_SET TASK_. Copy the lines of the stored records word for word, starting at the line with "The image size is (648, 608)." and ending with the line with "(x=416, y=458)", both included.

_Stored records_.
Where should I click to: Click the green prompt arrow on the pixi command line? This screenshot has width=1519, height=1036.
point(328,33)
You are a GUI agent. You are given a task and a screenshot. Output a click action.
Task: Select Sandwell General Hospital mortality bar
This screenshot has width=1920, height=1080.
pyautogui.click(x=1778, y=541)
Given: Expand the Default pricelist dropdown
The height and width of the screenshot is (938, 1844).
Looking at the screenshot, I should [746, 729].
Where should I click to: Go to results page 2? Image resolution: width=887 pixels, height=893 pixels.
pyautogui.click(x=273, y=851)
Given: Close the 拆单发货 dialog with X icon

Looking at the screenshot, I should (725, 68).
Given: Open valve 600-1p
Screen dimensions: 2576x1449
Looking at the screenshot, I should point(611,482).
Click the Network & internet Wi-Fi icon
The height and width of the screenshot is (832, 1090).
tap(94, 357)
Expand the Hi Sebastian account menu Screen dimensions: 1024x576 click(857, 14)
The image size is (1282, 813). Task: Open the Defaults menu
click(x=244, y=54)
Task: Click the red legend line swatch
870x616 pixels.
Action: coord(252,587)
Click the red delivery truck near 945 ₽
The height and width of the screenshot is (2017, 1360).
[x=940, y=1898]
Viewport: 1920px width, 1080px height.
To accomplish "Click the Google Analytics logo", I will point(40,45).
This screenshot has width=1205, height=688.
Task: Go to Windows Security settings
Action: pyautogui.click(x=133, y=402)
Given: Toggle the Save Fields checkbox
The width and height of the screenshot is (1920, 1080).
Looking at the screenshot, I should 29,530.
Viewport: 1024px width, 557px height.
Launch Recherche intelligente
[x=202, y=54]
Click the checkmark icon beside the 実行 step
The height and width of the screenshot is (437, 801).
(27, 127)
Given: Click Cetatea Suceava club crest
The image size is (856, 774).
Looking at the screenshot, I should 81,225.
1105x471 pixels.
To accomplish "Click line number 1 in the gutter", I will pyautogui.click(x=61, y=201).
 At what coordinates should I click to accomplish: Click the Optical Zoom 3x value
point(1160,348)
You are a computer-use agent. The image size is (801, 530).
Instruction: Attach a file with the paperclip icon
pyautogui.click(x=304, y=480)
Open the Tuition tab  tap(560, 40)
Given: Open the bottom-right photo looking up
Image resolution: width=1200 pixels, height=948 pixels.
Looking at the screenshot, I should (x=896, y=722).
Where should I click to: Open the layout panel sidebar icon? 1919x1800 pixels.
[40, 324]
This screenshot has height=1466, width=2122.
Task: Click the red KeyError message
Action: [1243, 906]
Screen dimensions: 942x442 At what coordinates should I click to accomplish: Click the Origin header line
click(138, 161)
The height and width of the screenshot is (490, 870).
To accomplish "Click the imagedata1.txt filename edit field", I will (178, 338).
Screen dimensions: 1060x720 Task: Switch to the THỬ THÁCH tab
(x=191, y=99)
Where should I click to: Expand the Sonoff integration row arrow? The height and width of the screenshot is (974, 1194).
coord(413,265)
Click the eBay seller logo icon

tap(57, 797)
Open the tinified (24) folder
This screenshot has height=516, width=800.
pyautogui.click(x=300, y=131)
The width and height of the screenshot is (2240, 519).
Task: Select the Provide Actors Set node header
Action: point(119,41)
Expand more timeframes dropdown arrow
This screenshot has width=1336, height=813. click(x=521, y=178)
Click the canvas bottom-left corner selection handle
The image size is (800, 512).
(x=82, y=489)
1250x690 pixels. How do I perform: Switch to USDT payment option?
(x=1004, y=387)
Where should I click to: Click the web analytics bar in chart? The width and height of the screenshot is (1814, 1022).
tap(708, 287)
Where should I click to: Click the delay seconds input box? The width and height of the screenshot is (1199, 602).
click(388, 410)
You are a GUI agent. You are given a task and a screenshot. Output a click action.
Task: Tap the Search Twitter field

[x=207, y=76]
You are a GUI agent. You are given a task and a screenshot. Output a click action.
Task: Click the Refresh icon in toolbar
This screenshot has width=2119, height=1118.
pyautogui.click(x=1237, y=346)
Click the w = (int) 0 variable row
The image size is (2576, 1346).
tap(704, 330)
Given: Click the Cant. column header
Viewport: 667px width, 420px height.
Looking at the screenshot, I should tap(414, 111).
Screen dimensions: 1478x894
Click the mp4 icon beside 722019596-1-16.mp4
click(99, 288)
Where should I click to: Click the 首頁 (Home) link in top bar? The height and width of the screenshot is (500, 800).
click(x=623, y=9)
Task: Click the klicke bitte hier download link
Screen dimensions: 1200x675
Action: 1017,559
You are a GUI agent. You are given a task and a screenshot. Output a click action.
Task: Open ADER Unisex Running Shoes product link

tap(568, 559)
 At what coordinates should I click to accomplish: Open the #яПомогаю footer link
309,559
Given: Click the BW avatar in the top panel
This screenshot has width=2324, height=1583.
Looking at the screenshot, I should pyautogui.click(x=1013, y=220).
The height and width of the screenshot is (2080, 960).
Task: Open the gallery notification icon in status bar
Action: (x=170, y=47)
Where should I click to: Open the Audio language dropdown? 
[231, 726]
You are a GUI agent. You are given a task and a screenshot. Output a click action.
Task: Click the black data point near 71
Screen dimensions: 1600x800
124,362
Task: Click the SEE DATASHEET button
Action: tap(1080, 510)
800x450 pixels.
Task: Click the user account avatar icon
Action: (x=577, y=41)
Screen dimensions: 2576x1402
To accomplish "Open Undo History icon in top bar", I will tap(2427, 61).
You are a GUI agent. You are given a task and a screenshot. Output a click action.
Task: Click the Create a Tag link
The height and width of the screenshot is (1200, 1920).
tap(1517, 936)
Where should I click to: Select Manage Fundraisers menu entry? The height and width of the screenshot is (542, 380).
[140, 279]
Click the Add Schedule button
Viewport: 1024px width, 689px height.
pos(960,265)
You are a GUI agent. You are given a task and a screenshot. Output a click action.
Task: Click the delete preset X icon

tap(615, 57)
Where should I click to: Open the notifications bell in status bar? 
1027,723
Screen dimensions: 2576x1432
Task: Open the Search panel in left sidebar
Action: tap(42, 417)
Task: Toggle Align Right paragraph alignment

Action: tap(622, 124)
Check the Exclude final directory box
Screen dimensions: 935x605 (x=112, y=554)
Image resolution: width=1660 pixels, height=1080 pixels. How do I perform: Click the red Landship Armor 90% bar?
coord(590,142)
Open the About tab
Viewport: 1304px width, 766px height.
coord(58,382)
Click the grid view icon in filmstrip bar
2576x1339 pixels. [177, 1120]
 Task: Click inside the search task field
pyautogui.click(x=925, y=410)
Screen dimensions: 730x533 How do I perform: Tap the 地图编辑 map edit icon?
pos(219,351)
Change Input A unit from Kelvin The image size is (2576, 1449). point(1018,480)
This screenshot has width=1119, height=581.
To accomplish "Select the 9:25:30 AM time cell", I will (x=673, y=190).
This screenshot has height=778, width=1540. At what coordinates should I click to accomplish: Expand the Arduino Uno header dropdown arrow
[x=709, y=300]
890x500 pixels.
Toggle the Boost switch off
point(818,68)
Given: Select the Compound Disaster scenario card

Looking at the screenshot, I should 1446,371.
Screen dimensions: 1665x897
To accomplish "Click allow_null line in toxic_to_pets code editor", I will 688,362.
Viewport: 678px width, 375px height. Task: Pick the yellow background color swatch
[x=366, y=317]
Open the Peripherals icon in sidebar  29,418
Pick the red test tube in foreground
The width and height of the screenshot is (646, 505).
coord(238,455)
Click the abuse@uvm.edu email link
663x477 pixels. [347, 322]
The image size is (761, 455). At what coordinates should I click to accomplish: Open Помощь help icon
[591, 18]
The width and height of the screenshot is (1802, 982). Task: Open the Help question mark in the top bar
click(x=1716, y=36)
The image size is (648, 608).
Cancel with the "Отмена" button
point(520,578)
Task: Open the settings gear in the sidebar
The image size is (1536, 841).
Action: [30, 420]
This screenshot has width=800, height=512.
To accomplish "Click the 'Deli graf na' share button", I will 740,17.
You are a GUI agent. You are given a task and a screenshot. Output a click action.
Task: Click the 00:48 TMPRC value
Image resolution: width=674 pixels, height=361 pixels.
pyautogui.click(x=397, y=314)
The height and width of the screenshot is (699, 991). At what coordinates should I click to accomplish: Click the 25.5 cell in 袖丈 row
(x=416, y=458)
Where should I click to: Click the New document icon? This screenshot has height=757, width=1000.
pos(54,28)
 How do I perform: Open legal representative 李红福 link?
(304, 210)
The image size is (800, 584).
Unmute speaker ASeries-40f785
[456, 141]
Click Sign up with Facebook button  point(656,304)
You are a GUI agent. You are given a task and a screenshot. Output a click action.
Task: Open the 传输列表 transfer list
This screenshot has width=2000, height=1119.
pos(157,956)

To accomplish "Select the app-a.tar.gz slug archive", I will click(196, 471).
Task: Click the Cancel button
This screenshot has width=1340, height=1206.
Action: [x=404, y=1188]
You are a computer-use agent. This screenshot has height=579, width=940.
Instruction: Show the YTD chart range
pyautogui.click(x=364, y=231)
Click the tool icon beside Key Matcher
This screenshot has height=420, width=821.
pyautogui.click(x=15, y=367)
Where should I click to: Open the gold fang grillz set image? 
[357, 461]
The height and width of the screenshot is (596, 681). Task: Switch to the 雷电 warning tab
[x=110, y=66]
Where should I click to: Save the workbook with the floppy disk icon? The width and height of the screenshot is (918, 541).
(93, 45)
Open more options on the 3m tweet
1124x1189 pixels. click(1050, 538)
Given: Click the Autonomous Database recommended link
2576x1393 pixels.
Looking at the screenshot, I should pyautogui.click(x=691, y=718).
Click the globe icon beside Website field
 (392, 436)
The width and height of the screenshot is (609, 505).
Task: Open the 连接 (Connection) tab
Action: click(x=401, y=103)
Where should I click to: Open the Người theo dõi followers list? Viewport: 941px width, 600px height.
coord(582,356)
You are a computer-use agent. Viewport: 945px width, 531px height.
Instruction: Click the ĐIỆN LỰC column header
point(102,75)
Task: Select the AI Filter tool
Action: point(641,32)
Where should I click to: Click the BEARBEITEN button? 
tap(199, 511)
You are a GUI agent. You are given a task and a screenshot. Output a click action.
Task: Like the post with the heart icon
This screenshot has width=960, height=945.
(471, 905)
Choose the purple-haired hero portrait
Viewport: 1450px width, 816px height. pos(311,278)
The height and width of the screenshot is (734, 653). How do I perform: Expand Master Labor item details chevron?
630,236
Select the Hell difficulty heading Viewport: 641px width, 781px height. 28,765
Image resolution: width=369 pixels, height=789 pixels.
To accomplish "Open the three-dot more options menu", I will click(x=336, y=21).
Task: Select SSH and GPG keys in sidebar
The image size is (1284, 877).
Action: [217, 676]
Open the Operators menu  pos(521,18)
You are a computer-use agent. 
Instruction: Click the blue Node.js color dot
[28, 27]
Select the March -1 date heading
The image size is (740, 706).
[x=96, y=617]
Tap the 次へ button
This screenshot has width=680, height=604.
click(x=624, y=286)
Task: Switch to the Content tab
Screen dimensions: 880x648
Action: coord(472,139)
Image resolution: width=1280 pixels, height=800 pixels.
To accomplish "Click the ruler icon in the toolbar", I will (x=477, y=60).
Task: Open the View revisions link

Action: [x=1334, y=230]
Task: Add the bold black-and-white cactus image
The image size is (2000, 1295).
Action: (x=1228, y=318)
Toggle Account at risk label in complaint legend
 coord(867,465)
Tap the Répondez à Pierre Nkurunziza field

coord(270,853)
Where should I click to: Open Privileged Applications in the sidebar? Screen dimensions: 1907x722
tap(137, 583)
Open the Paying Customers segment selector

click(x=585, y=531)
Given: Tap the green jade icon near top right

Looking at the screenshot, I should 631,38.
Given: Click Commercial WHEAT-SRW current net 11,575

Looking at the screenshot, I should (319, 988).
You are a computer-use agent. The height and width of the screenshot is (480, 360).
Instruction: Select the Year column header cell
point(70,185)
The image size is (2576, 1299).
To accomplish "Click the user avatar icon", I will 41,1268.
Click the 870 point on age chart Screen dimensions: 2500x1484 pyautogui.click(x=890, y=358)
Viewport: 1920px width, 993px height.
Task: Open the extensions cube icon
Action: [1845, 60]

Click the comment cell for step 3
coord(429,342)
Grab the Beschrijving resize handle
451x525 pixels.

_EXERCISE OUTPUT_.
The image size is (648, 608).
Cancel with the "Отмена" button
point(520,578)
Task: Open the settings gear in the sidebar
The image size is (1536, 841).
Action: [30, 420]
This screenshot has width=800, height=512.
To accomplish "Click the 'Deli graf na' share button", I will 740,17.
You are a GUI agent. You are given a task and a screenshot. Output a click action.
Task: Click the 00:48 TMPRC value
Image resolution: width=674 pixels, height=361 pixels.
pyautogui.click(x=397, y=314)
The height and width of the screenshot is (699, 991). At what coordinates should I click to accomplish: Click the 25.5 cell in 袖丈 row
(x=416, y=458)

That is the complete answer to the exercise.